* _PROBLEM TO WORK ON_: Locate every line in the material below that has the word "number". Copy each of those lines.

* _MATERIAL TO PROCESS_:
○ ○ ○ ○ ○

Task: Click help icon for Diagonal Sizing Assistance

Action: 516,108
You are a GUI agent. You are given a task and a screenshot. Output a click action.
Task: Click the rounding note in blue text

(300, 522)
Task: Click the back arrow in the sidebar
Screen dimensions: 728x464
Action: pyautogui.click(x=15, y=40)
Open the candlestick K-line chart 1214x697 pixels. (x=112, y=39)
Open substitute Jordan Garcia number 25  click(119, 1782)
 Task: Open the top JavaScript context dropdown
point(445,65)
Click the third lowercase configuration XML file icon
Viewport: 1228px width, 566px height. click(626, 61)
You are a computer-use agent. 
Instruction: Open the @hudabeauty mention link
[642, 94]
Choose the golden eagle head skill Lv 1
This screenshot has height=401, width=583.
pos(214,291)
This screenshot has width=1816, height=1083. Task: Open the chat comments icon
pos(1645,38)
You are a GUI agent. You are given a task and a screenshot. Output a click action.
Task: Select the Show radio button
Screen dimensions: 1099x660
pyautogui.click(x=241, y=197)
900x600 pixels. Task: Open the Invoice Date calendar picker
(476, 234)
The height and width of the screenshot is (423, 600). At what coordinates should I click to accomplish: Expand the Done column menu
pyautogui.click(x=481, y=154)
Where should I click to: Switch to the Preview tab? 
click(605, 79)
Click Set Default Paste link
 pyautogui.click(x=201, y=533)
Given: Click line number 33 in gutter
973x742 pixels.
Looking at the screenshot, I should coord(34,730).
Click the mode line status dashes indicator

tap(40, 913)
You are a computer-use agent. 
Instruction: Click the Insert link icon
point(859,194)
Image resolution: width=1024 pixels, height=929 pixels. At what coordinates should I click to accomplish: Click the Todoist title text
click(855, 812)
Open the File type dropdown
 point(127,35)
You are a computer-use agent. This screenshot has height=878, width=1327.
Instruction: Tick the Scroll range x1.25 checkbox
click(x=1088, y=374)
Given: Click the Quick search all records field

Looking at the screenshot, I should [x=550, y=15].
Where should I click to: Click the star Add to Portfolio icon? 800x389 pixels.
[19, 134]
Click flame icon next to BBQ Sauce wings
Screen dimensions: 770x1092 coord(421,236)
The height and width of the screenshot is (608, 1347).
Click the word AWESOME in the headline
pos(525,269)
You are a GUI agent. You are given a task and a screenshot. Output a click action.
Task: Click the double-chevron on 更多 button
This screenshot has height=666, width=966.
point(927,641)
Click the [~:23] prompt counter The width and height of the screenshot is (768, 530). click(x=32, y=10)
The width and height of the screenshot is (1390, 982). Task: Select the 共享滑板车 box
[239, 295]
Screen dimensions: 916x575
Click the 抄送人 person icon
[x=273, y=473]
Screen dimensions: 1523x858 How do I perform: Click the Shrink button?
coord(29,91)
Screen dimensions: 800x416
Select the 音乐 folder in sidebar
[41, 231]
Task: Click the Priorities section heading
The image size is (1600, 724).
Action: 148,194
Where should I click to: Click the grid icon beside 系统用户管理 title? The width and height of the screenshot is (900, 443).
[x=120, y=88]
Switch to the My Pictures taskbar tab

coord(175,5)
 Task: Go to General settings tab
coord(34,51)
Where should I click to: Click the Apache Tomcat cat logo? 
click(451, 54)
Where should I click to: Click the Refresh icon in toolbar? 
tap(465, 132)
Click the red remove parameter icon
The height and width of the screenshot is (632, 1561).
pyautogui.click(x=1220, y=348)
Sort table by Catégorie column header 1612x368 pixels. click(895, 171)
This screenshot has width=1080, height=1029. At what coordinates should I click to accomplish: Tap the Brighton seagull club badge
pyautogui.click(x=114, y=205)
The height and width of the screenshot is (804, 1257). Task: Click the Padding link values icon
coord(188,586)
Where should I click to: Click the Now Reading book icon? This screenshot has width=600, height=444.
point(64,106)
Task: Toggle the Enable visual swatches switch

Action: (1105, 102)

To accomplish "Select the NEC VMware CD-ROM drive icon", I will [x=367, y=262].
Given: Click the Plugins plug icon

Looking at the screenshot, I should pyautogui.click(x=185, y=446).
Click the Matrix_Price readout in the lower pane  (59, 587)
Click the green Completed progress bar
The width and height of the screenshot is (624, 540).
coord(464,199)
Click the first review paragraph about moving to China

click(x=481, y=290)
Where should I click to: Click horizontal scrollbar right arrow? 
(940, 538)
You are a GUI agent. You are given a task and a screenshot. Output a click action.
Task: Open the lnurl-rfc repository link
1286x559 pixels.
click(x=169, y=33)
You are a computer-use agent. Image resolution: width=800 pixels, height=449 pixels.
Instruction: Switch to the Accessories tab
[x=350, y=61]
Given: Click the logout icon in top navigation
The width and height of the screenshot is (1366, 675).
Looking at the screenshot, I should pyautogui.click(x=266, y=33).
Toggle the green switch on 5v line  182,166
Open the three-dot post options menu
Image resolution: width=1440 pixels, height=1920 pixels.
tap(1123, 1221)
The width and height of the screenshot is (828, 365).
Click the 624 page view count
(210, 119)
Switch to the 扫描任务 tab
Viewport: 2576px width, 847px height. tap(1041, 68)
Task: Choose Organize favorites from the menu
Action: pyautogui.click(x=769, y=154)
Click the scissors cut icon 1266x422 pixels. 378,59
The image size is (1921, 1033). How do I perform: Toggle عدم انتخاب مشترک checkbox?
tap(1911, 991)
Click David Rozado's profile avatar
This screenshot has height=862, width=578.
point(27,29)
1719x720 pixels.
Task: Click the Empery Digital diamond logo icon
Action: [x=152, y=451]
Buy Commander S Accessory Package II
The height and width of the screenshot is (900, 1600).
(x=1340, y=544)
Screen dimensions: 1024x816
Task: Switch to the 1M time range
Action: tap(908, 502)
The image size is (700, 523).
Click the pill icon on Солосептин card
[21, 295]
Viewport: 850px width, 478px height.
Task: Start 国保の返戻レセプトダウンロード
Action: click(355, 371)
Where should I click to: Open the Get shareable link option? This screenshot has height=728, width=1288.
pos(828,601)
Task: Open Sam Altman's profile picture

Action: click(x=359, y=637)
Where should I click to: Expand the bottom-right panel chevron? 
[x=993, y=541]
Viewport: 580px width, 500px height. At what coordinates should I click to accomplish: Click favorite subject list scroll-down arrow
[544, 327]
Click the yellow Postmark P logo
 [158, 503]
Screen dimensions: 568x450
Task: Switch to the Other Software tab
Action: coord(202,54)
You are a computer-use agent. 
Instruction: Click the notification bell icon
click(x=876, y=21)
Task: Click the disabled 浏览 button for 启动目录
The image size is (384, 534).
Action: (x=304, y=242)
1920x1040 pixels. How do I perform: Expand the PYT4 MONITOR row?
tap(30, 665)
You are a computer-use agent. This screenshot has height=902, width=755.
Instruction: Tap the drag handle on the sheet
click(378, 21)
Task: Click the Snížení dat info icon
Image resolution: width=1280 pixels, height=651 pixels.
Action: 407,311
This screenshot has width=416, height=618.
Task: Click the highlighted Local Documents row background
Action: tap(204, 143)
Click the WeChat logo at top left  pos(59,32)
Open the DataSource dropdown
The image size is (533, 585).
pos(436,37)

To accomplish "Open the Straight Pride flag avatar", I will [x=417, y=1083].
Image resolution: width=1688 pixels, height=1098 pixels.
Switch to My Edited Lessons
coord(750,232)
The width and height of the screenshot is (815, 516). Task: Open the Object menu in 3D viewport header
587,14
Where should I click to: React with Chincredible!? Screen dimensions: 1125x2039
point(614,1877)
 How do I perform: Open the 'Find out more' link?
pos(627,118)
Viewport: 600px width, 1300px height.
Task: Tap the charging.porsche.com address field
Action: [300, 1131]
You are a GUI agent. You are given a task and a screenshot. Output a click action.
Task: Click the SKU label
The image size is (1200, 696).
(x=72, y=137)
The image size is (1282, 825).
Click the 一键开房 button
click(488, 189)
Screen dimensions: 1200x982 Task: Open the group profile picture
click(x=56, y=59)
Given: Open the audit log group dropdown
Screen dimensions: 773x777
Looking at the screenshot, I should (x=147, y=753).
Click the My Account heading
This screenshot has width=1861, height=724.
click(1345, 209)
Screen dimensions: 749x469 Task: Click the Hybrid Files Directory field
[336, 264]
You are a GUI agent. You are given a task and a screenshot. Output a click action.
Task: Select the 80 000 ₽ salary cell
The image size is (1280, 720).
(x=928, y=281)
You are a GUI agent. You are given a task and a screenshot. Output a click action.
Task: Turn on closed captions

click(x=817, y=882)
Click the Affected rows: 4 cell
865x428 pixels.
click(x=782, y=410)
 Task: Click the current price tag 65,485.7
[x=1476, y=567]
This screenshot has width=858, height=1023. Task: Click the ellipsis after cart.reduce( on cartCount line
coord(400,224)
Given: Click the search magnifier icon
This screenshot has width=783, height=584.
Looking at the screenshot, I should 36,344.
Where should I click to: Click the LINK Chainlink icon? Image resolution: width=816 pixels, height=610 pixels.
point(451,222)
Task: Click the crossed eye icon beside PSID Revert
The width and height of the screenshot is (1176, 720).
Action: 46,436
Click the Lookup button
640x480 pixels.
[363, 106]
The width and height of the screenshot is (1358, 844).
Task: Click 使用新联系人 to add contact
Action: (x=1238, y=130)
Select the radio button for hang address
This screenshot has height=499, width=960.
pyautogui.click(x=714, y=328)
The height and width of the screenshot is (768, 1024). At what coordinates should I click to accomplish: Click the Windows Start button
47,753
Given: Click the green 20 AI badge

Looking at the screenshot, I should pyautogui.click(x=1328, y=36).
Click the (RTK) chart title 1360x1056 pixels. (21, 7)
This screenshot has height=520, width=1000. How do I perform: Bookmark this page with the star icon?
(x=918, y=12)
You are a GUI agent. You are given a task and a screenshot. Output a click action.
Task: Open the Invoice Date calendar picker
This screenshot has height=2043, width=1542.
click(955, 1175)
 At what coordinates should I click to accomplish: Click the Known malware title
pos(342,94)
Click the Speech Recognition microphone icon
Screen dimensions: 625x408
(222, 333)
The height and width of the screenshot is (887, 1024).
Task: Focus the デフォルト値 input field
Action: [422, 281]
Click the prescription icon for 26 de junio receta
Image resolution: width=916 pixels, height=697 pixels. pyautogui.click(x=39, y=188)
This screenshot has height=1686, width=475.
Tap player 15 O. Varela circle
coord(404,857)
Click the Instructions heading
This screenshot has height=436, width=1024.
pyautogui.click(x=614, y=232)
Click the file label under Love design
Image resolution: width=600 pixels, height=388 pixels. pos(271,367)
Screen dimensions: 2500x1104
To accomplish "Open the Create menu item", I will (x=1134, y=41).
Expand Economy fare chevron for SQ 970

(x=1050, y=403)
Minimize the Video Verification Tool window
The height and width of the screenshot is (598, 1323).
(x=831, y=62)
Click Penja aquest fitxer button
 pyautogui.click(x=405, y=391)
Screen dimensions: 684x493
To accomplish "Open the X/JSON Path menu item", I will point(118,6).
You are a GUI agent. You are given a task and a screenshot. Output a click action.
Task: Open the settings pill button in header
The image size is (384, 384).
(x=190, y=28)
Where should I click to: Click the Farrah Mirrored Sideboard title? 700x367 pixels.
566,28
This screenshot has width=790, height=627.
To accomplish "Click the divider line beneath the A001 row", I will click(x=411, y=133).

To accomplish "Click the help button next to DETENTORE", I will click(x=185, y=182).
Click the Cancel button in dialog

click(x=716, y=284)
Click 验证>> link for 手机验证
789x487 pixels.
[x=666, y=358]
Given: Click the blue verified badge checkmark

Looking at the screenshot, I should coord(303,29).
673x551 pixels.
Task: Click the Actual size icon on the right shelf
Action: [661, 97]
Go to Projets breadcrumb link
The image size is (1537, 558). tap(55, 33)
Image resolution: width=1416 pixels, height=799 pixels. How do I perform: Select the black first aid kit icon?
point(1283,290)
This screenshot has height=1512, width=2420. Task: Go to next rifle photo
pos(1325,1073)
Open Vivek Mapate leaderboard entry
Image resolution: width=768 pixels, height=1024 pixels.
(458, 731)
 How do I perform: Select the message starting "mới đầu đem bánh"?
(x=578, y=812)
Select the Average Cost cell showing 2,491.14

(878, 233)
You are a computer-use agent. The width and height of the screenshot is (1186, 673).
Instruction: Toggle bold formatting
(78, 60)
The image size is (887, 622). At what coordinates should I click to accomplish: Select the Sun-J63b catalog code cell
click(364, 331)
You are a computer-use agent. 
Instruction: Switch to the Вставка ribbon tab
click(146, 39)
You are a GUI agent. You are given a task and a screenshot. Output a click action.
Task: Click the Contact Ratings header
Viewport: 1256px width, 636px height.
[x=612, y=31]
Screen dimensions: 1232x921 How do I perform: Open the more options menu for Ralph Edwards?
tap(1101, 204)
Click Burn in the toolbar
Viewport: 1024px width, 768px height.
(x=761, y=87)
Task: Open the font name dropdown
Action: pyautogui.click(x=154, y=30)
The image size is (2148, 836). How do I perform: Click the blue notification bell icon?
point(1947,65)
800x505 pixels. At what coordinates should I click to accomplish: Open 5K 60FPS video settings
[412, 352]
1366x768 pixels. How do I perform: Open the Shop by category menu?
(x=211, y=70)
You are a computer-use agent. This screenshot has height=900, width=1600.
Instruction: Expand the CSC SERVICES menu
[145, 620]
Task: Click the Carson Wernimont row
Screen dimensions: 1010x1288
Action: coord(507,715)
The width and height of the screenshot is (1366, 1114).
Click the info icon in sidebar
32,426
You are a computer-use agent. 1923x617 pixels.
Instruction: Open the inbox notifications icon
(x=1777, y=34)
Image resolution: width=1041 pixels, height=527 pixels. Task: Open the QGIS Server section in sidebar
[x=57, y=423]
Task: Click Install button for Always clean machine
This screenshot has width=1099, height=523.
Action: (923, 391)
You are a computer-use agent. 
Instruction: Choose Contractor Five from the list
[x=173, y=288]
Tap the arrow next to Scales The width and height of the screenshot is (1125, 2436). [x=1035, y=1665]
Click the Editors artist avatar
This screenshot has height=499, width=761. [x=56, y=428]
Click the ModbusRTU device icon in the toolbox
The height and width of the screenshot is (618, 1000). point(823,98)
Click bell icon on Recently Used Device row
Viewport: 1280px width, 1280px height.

○ ○ ○ ○ ○

* _WRITTEN ANSWER_:
Open substitute Jordan Garcia number 25  click(119, 1782)
Given: Click line number 33 in gutter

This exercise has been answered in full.